BEIRUT: Nearly 50 people were killed Thursday when Syrian rebels attacked one of the largest military barracks in the country, in northern Aleppo, according to the anti-regime Syrian Observatory for Human Rights.
The Britain-based group said at least 27 soldiers and pro-regime militiamen were killed and the rebels lost 20, including a commander.
“Rebels, including fighters from the Nusra Front and the Islamic Front, launched an assault today on the barracks in Hanano in Aleppo,” Observatory director Rami Abdel-Rahman said.
State media, meanwhile, reported the army had “foiled an attempt by terrorist groups to infiltrate the barracks” and killed a number of them.
President Bashar Assad’s regime refers to rebels battling to topple it as “terrorist” groups.
Abdel-Rahman said the barracks is one of the largest in Syria.
“It’s strategically important because it’s on a hill that overlooks parts of northern Aleppo,” Abdel-Rahman added.
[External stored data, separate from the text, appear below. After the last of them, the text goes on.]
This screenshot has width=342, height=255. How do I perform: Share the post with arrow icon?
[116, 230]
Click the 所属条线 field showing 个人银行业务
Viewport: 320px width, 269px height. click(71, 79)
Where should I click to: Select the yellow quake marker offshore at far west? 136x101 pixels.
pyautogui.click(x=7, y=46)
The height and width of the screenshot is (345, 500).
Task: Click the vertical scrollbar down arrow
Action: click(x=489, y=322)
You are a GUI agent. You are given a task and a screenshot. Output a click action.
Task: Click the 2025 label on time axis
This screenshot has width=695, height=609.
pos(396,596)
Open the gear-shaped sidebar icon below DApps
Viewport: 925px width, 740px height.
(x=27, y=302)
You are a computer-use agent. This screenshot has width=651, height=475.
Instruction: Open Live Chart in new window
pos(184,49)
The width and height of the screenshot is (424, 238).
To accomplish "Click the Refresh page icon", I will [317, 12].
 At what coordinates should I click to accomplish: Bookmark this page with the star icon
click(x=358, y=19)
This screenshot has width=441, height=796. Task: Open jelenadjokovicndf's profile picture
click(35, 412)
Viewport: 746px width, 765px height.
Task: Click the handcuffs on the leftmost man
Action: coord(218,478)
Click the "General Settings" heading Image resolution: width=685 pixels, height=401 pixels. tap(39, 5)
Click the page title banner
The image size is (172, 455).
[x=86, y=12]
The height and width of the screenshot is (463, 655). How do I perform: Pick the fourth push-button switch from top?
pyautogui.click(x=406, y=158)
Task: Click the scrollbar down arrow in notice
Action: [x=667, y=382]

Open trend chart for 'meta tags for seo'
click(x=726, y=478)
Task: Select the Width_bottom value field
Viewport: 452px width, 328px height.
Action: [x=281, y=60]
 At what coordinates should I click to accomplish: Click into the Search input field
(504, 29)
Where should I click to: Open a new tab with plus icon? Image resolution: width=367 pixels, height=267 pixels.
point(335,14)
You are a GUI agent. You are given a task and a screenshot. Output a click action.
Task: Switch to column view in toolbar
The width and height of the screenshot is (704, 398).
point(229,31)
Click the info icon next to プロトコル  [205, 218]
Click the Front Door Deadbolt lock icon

Once Syria’s economic hub and its largest city, Aleppo has been divided between regime control in the west and rebel control in the east since shortly after combat began there in mid-2012.
Abdel-Rahman said the attack began when “rebels detonated explosives in tunnels they had dug beneath army positions around the barracks.”
State television also reported the rebels had “detonated explosives in three tunnels around the barracks.”
Anti-regime activists posted videos purporting to show the first detonation, as well as rebel groups as they moved closer to the barracks.
Abdel-Rahman said the barracks overlooked a key supply route for rebels going north into the rest of Aleppo province.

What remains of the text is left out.